Notwithstanding the fact that the government
withholds further evidence which would establish the fraudulent nature
of the conviction of all of the defendants and the unjustness of the sentences,
enough has been exposed to the world that requires that a hearing now be
held where all of the evidence can be adduced about the functioning of
the judicial process, the roles of the various individuals and agencies
can be revealed and the evidence can be evaluated and adjudged de novo.

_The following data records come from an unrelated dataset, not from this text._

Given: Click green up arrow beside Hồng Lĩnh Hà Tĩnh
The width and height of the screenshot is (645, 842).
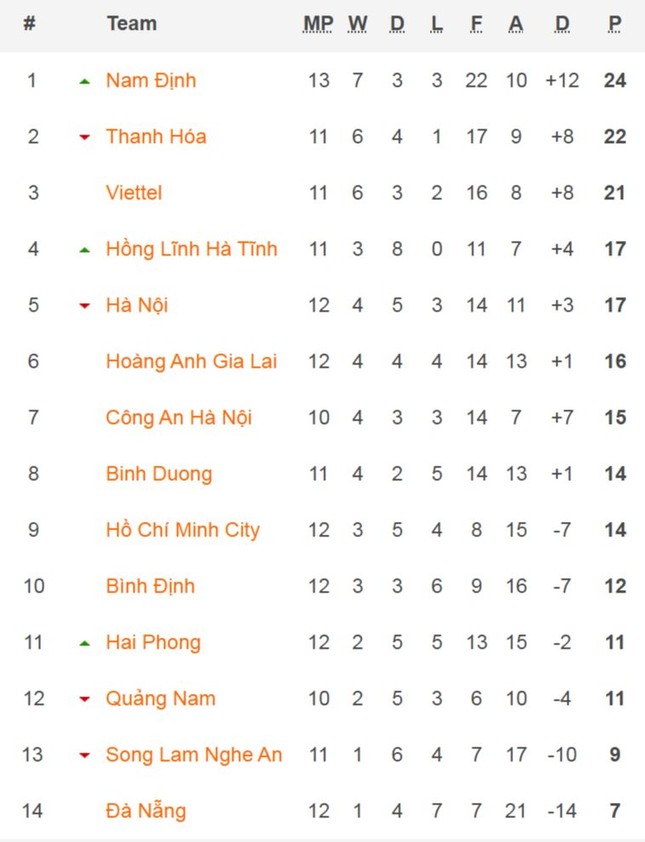Looking at the screenshot, I should (x=84, y=250).
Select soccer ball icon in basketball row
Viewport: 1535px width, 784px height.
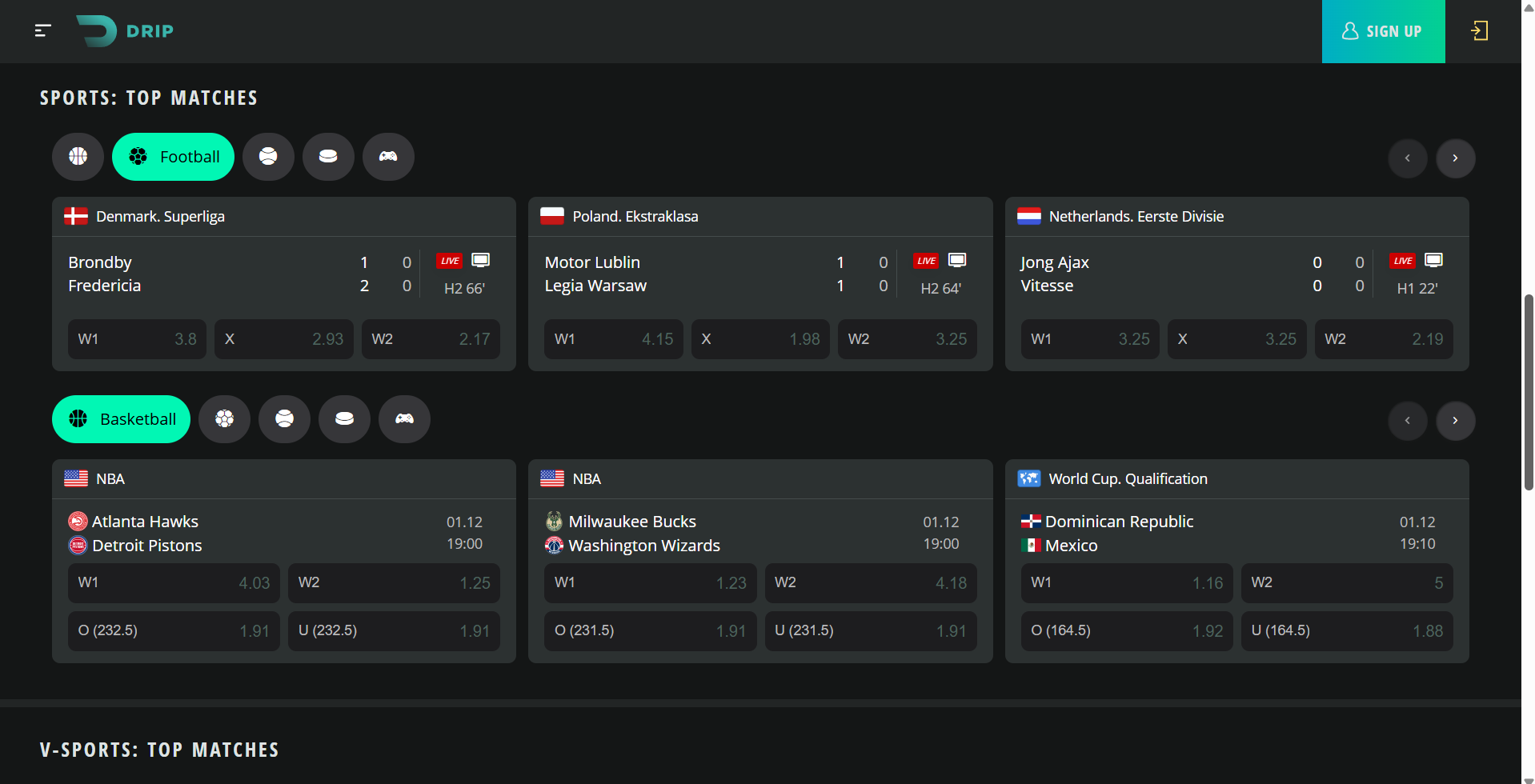[224, 419]
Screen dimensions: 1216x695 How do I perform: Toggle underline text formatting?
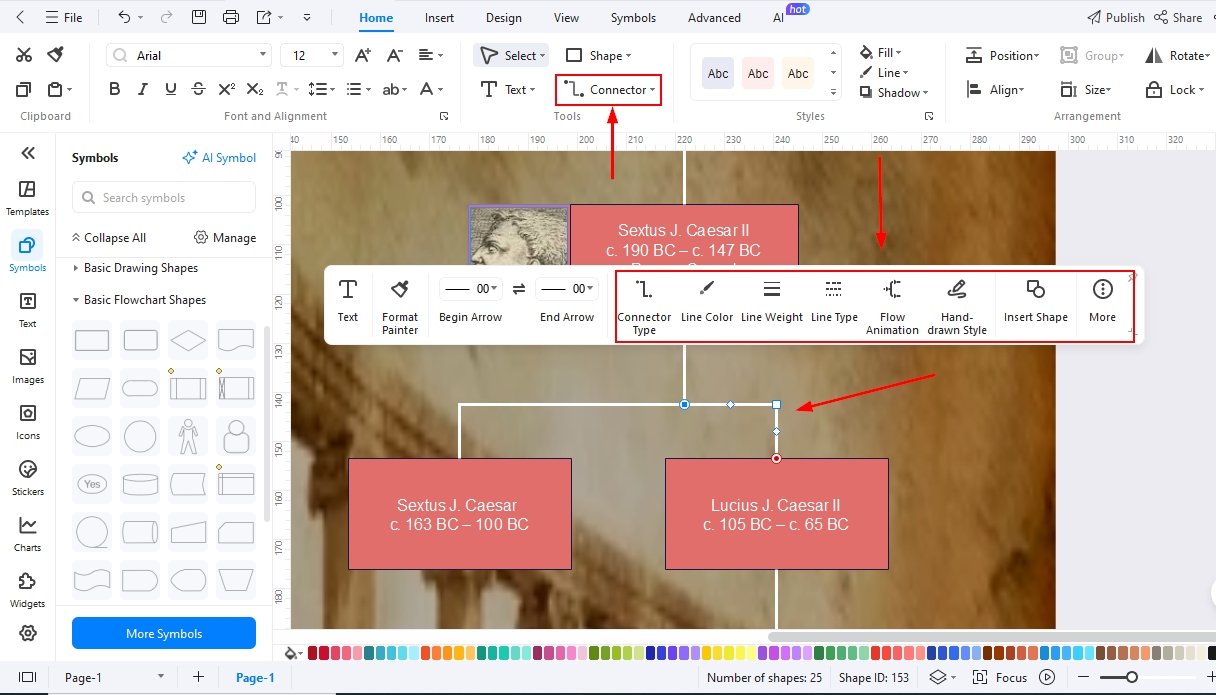click(x=170, y=89)
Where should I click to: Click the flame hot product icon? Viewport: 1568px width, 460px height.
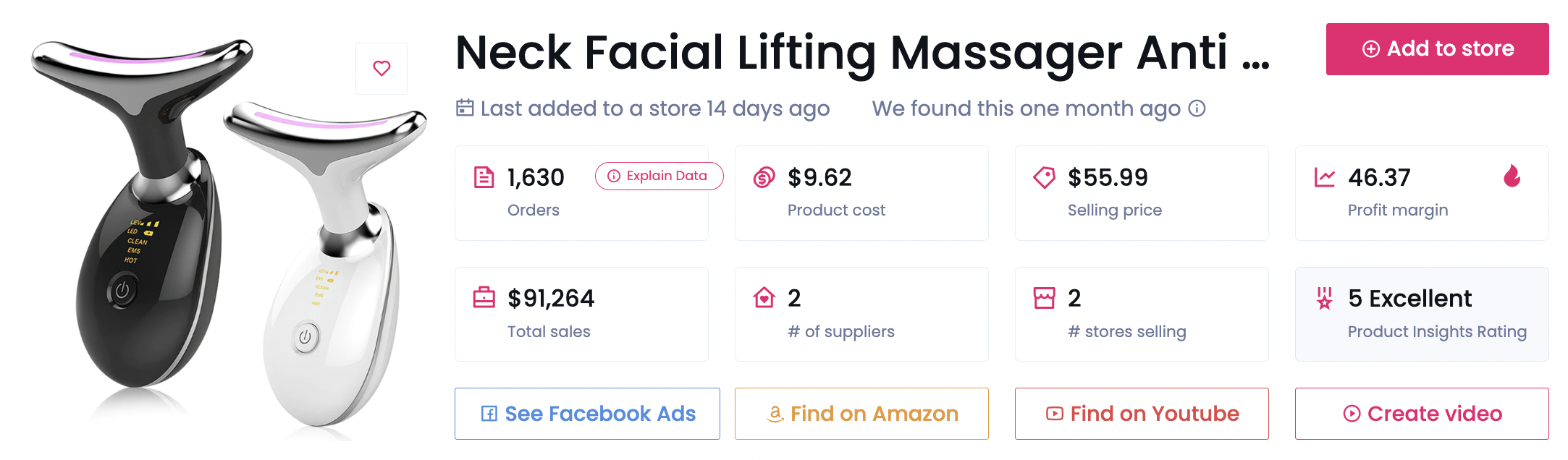pyautogui.click(x=1512, y=176)
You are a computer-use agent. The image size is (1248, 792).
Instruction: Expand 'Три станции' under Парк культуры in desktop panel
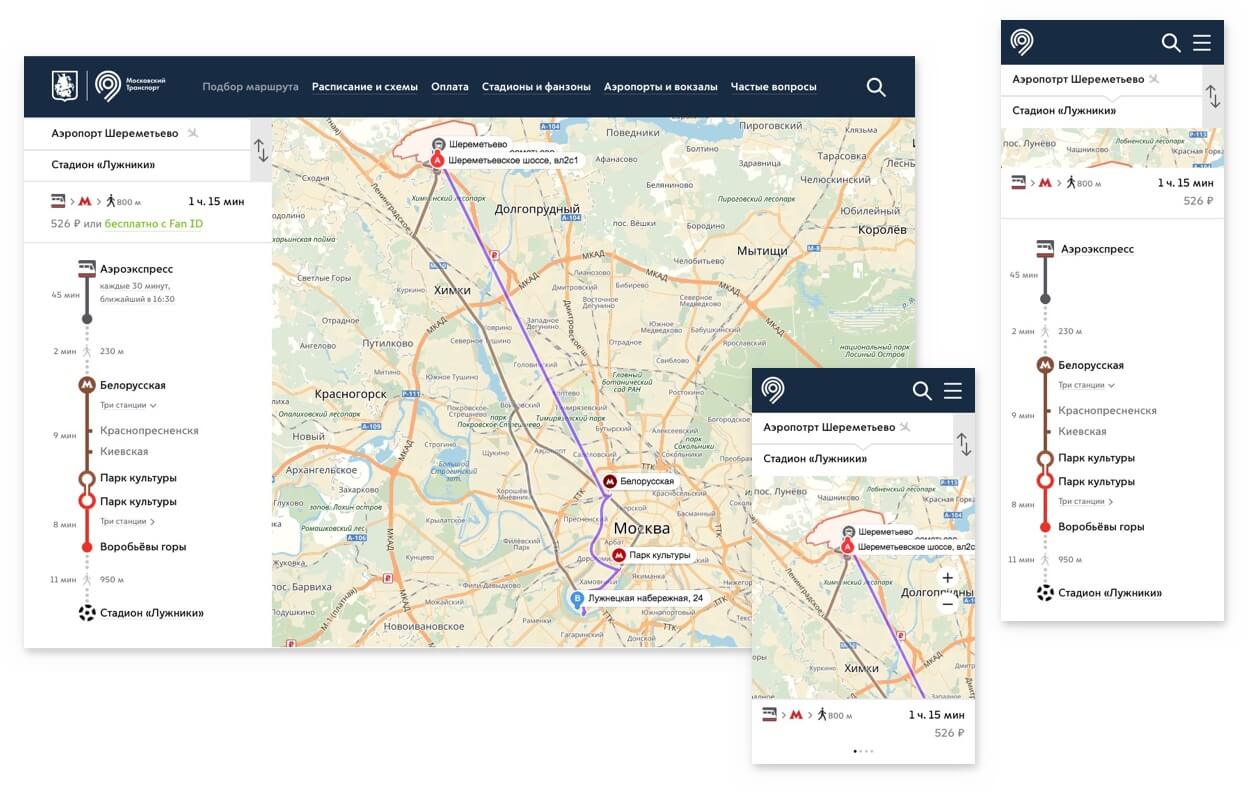tap(128, 521)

It mandates that this Committee call upon Congress to create a special
investigative body to hold open hearings at which time all of the relevant
evidence may be presented.
Notes
1) Judge Swan
along with Judge Jerome N. Frank and Judge Harry Brigham Chase had sat
on the initial appeal from the judgment and conviction.
2) The documents
obtained pursuant to the FOIA action reveal that unbeknownst to the Rosenbergs
or Sobell, Elitcher himself for two or more years was being carefully scrutinized
and surveilled, electronically & otherwise, as a suspected espionage
agent.
3) As other
documents reveal, in order to "strengthen" the case against Ethel, ten
days prior to the time of the trial they induced the Greenglasses to alter
their testimony by saying Ethel had typewritten the secret of the atom
bomb at the time it was transmitted. This "additional testimony" was obtained
notwithstanding the fact that identical inquiries had been made of the
Greenglasses and denials given to such inquiries over a period of seven
and a half months.
4) A similar
procedure was followed when Sobell made a habeas corpus motion pursuant
to §2255 in 1956. There, too, the judge met with representatives of
the U.S. Attorney's office, and advised them that he would deny the motion
without an evidentiary hearing even before the matter was put down for
oral argument.
5) Judge Frank
wrote the opinion for the Court of Appeals but he dissented as to Sobell
and in the opinion affirming the conviction suggested to the Supreme Court
that it should consider determining whether under §2106 of Title 28
U.S.C. the Supreme Court had jurisdiction to modify the punishment and
sentence imposed, and further suggested that had the Court of Appeals felt
empowered to alter the sentence it might well have done the same.
6) Notwithstanding
the granting of the stay, Kaufman communicated on his own initiative with
the prosecution, urging that they immediately go to the Supreme Court to
vacate the stay granted by the Second Circuit, expressing a fear that if
they failed to do so, the case may go over to the fall, during which time
the defendants and their supporters "would have an excellent opportunity
to completely air the matter". Kilsheimer, an Assistant U.S. Attorney,
communicated this message to the Department of Justice. The FBI felt it
appropriate to stay out of the matter.